## Your objective
Count how many lines in the records contain the string "badge", treating uppercase and lowercase as different. Reply with the number alone.

## Source data
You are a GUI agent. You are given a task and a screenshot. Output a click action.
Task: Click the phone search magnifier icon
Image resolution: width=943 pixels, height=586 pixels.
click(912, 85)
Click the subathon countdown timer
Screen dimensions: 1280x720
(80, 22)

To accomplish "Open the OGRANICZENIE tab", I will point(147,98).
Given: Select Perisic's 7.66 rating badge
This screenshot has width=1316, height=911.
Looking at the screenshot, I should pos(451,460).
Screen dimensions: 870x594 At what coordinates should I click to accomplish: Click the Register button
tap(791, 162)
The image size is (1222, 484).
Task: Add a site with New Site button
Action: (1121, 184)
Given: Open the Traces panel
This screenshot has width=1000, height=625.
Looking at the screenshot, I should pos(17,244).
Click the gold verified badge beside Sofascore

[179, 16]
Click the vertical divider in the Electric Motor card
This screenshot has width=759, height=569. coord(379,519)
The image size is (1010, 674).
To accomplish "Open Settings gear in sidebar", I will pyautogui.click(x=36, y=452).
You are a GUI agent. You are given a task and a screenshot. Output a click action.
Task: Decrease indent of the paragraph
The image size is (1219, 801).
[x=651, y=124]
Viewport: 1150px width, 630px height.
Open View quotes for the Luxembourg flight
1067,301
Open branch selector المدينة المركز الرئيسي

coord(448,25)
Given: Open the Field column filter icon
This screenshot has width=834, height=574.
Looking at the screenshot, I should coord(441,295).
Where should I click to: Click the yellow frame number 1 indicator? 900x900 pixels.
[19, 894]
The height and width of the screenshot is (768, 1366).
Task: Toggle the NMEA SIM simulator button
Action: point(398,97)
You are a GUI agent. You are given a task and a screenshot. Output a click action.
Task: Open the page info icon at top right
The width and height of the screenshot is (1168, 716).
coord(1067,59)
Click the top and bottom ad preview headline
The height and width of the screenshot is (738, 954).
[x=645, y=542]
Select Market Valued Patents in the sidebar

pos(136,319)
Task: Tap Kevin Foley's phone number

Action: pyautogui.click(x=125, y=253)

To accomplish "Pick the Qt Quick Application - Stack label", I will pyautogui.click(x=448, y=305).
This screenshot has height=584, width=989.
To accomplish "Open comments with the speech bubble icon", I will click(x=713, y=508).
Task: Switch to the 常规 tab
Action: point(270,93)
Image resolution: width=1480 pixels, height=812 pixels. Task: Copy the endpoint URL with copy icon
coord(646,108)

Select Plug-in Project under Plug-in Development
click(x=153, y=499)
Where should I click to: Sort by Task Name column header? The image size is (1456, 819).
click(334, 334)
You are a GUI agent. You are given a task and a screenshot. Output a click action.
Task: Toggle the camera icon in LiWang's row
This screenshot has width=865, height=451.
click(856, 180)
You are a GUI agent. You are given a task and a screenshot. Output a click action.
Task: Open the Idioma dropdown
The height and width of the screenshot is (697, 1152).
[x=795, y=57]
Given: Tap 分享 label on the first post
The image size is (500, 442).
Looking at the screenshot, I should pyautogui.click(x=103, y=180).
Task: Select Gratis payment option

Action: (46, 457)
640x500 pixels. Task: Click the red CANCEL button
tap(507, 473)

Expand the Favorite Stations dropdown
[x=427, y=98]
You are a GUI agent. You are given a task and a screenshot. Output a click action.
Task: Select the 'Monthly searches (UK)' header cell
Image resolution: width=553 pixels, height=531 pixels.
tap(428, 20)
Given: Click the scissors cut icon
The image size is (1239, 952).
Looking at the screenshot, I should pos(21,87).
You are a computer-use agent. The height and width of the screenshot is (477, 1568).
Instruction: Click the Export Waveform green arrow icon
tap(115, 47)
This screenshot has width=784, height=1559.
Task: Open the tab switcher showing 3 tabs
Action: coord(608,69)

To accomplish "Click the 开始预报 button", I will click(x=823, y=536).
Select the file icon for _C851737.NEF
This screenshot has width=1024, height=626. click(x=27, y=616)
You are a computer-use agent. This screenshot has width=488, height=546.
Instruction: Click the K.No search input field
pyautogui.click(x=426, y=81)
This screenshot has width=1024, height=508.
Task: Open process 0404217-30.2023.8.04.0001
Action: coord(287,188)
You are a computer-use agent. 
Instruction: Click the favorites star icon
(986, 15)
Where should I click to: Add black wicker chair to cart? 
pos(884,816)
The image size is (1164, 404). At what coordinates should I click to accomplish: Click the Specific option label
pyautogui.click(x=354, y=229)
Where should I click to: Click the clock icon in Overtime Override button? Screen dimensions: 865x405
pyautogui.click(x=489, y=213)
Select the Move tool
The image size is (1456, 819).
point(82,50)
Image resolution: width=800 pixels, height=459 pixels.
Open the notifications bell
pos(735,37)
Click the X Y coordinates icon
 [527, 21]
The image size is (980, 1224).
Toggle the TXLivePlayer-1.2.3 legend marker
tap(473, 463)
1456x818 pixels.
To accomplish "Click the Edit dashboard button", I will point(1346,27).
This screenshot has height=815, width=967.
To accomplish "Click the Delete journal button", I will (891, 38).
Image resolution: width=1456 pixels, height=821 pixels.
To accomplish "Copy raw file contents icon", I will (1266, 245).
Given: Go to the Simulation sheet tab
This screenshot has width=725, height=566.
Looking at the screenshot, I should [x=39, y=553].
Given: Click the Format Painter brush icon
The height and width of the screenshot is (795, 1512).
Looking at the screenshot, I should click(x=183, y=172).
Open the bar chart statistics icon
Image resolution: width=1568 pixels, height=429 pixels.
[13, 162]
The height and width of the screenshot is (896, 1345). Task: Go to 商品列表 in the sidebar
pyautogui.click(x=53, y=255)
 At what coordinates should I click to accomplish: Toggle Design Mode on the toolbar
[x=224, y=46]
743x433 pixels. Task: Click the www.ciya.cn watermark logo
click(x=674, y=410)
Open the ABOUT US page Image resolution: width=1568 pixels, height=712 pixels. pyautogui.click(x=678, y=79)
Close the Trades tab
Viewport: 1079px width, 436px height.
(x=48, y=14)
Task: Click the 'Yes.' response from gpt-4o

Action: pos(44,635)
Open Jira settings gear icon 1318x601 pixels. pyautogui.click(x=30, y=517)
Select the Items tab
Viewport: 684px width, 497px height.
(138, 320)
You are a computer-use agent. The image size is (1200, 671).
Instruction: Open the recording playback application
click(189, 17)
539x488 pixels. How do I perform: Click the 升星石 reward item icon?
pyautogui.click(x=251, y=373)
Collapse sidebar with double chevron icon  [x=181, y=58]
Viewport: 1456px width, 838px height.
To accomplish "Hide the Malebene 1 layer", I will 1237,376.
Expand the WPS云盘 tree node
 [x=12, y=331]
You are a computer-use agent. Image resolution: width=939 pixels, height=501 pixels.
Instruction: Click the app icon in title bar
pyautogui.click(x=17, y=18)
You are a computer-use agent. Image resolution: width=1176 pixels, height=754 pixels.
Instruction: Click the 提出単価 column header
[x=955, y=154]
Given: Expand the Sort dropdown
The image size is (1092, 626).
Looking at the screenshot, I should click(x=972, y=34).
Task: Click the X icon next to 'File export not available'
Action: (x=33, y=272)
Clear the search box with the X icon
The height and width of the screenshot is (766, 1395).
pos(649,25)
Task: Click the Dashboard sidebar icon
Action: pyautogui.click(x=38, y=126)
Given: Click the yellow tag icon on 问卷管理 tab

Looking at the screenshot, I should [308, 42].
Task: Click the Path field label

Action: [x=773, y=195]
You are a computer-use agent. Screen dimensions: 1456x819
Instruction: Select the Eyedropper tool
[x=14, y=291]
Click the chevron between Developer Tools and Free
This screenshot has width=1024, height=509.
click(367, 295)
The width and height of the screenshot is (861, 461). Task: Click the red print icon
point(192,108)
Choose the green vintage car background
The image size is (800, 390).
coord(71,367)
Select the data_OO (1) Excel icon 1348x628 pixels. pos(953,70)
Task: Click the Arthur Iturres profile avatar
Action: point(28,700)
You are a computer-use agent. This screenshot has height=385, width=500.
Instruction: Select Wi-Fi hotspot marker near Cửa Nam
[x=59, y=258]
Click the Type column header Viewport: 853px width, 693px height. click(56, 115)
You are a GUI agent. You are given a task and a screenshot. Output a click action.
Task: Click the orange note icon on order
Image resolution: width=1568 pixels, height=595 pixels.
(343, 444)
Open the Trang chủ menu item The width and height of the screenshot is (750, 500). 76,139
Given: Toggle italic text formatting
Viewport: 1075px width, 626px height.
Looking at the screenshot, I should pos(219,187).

## The output
2